Shares in the world’s largest contract chip maker – Taiwan Semiconductor Manufacturing Co Ltd (TSMC) – fell by just under 4% on Wednesday after American rivals Intel unveiled a $20 billion expansion plan.
Taiwan's economy minister sought to downplay the impact of Intel’s announcement but TSMC’s stock dropped 3.9% over news Intel will build two factories in Arizona, and open its plants to outside customers.
The move, seen as a direct challenge to the only two other firms in the world that can make the most advanced chips – TSMC and South Korea's Samsung – pushed Intel’s share price up 6.3%.
Intel is one of the few remaining semiconductor companies that both designs and manufactures its own chips.
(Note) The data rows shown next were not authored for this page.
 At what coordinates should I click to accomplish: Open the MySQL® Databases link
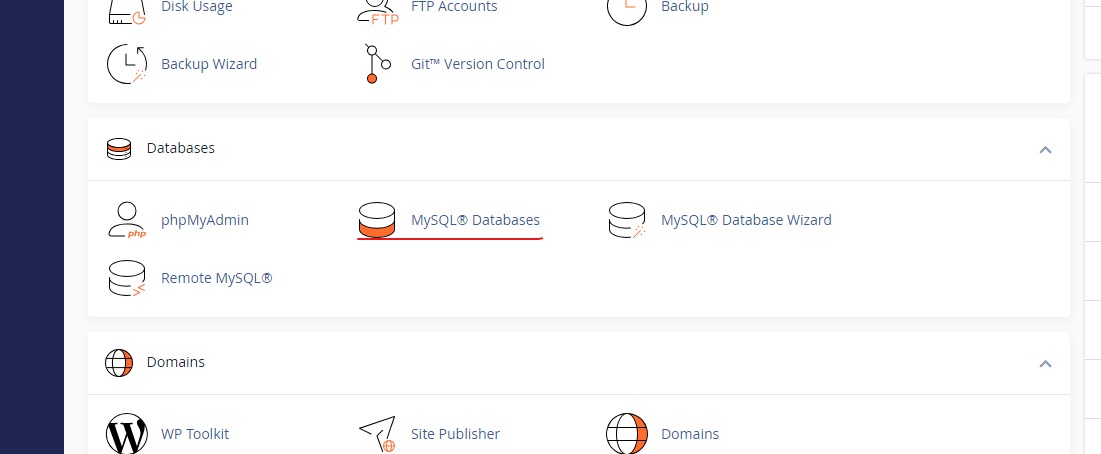[x=475, y=220]
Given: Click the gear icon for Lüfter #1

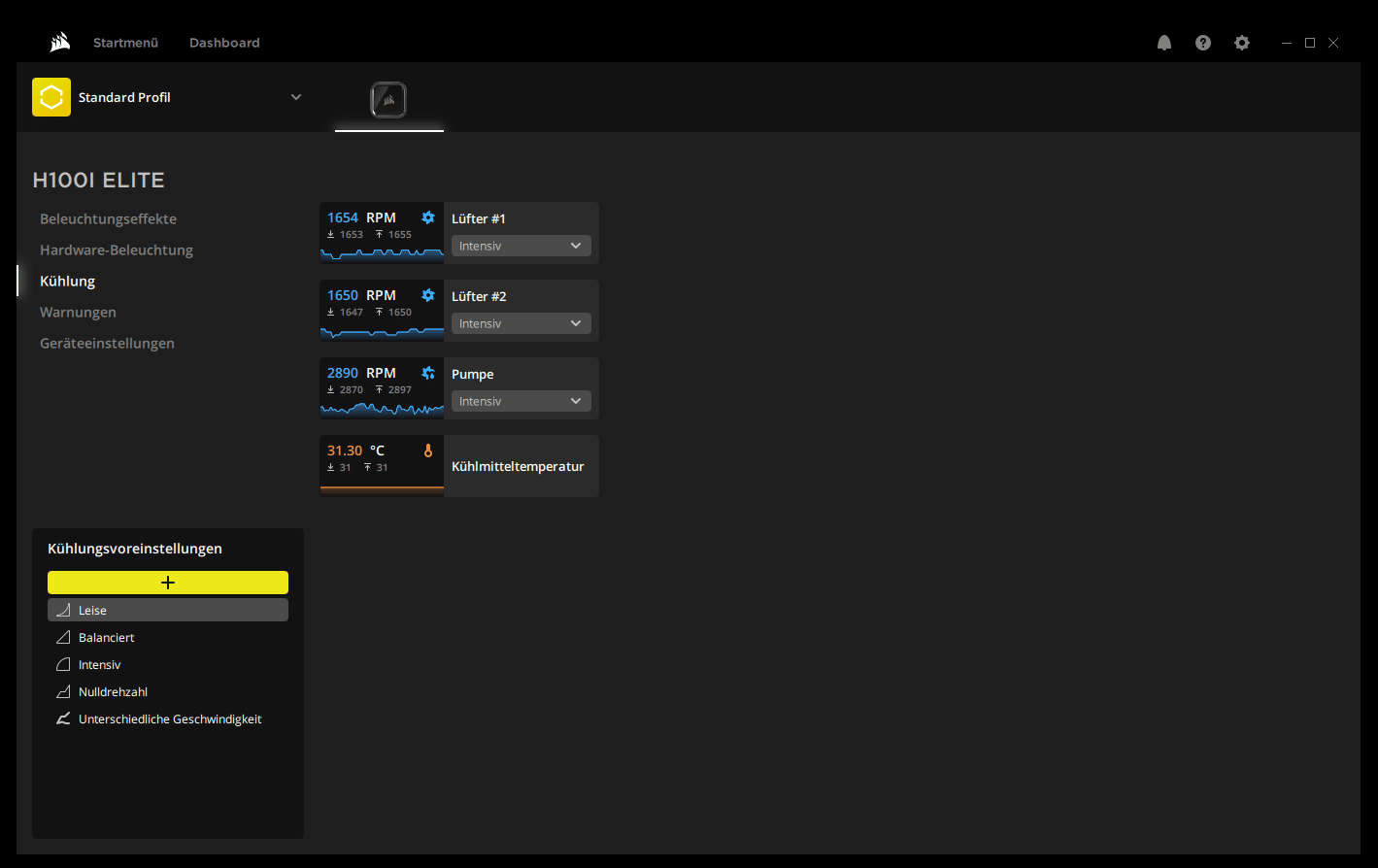Looking at the screenshot, I should 428,217.
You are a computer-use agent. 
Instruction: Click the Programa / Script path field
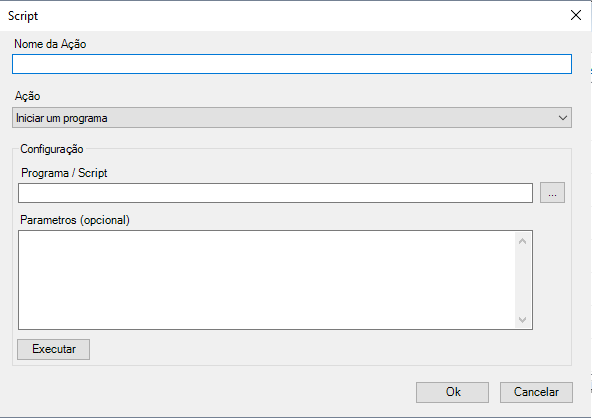(276, 193)
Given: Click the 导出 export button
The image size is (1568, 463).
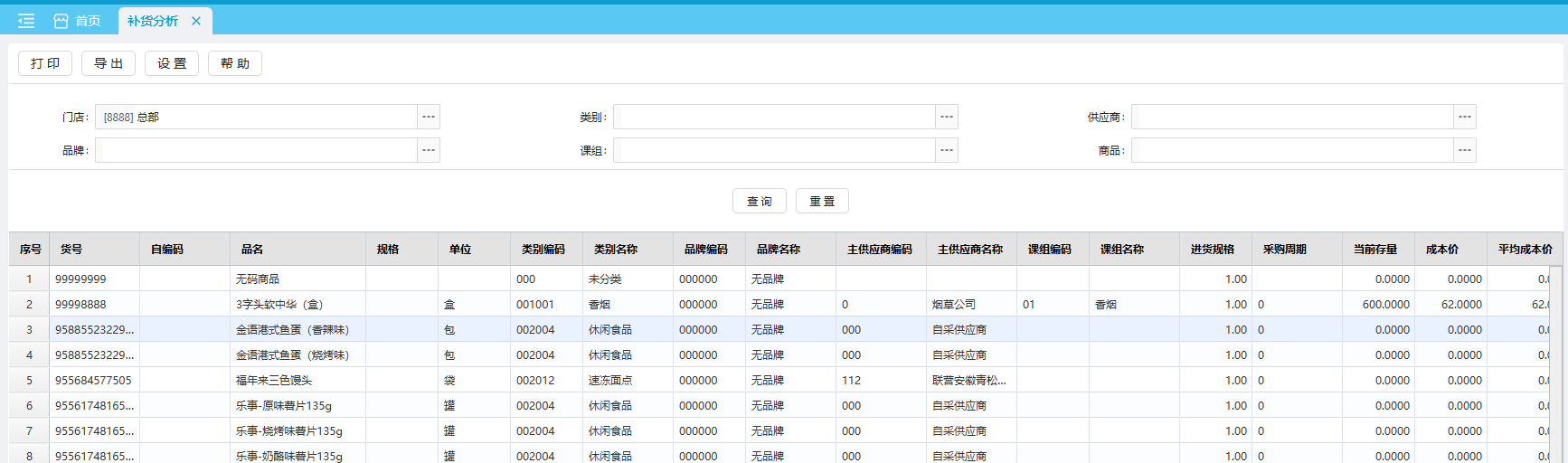Looking at the screenshot, I should 109,63.
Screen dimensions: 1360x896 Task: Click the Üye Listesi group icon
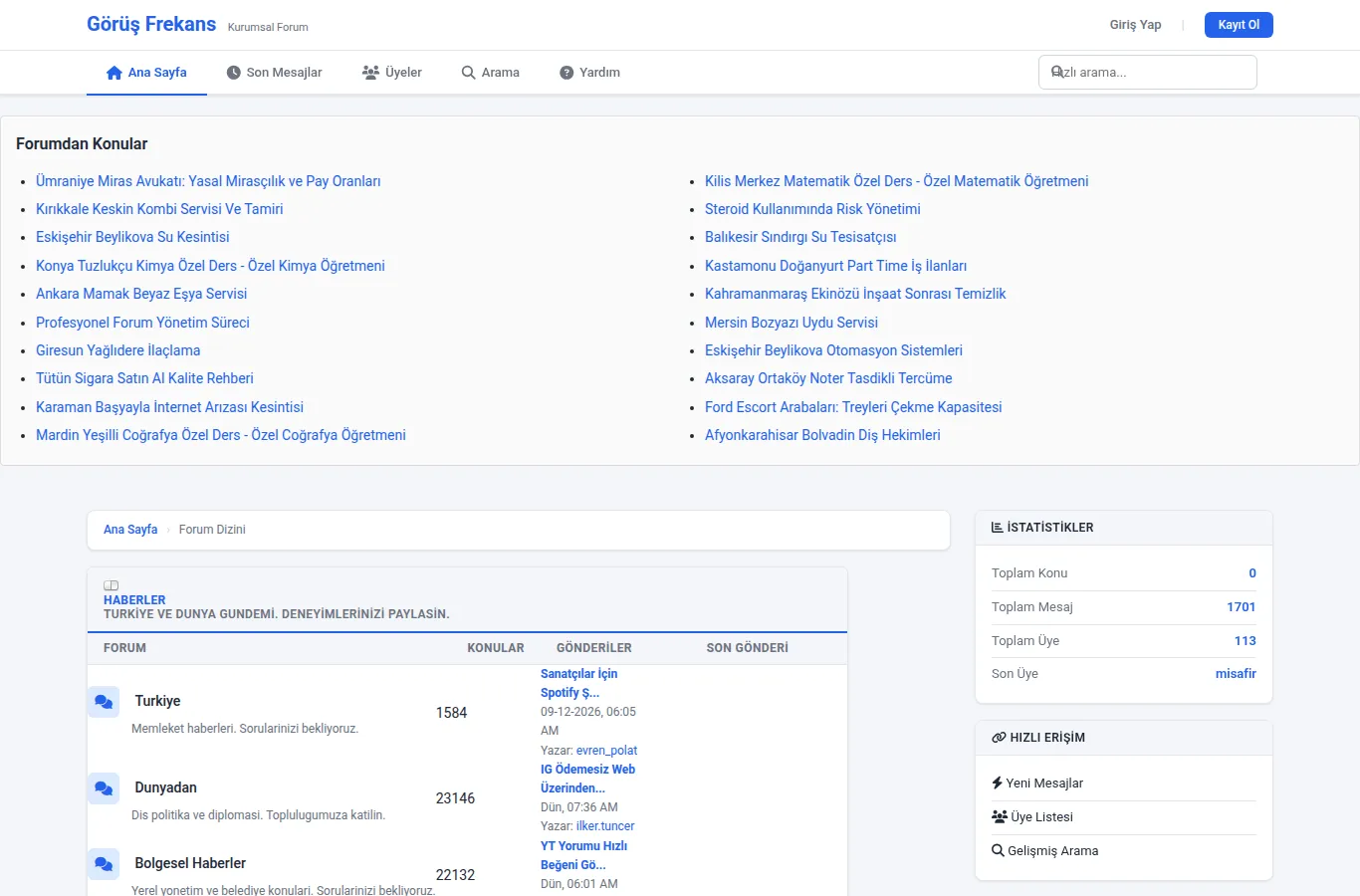pyautogui.click(x=1000, y=817)
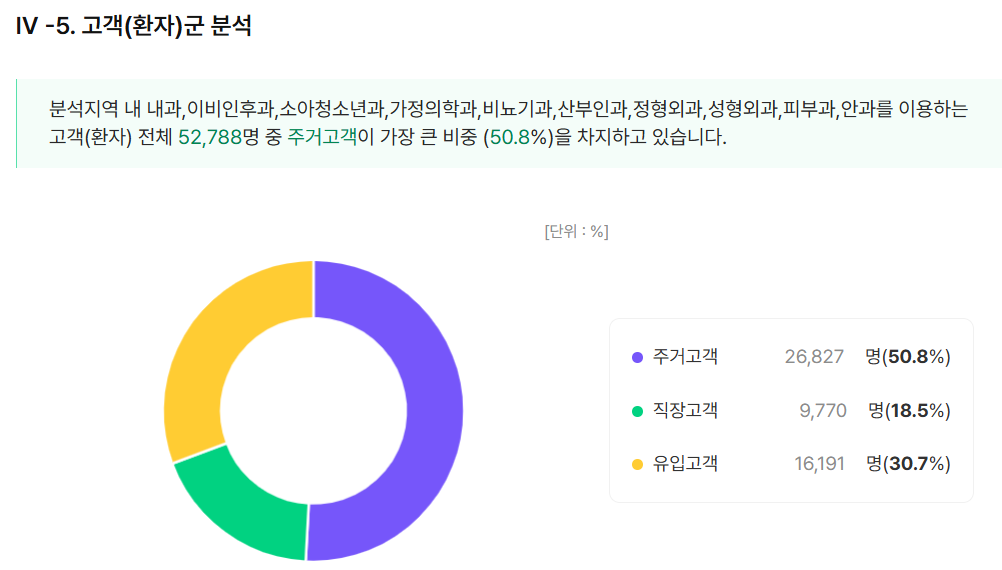Click the [단위 : %] unit label
The image size is (1002, 570).
576,232
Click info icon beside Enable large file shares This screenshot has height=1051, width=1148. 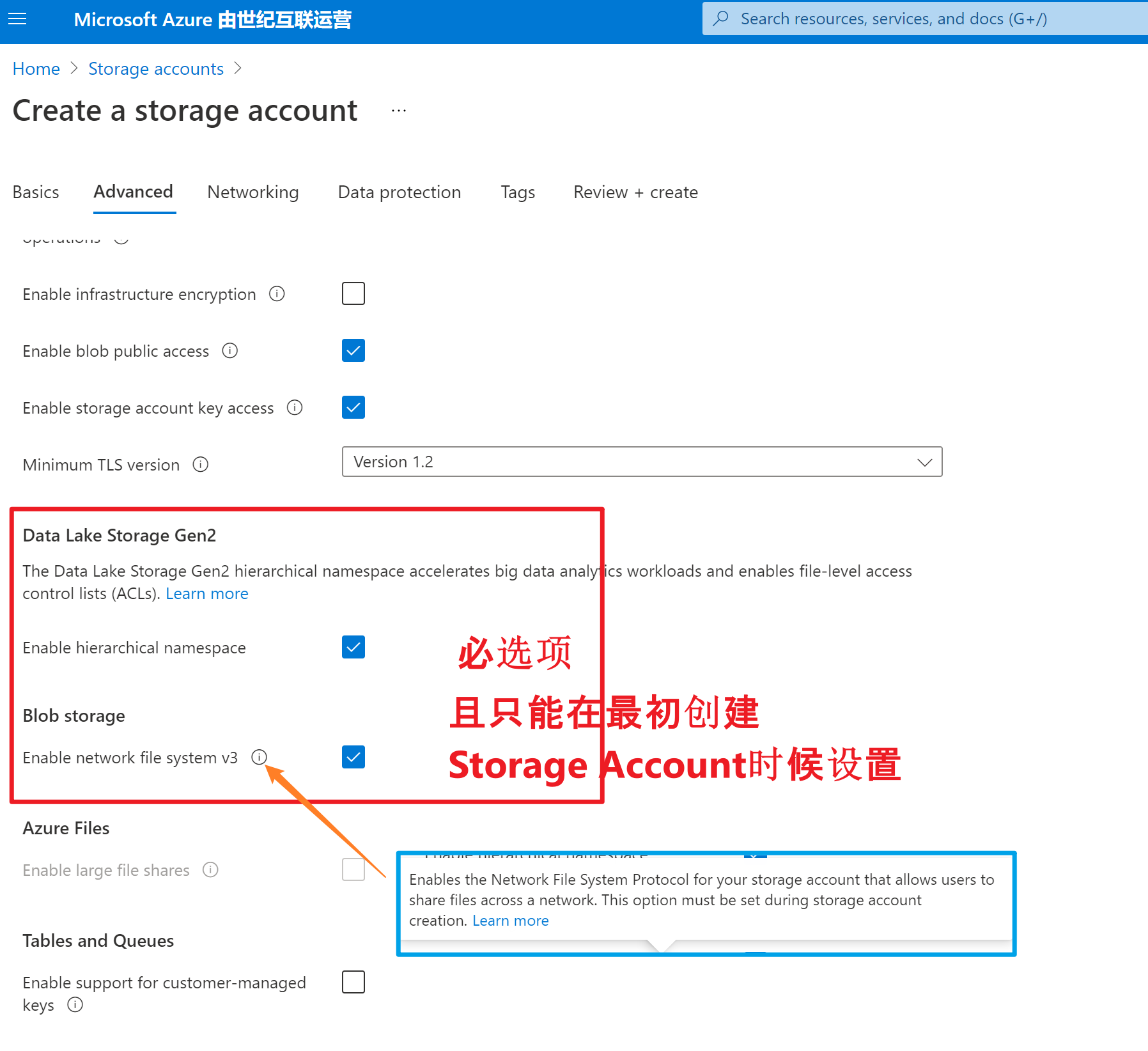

Rival chip designers such as Qualcomm Inc and Apple Inc rely on contract manufacturers.
TSMC announced plans in May to build its own $12 billion factory in Arizona, in an apparent win by the then Trump administration in its push to wrestle global tech supply chains back from China.
But Taiwan Economy Minister Wang Mei-hua said Intel's plan was "not a challenge" to the island's formidable semiconductor industry.
"First of all I believe that our whole semiconductor ecosystem is very good, and secondly our manufacturers are awesome, and are continually advancing their technology," she said.
Wang said she would be happy to see Taiwan-US cooperation on semiconductors "but of course we still hope they can increase their investment in Taiwan".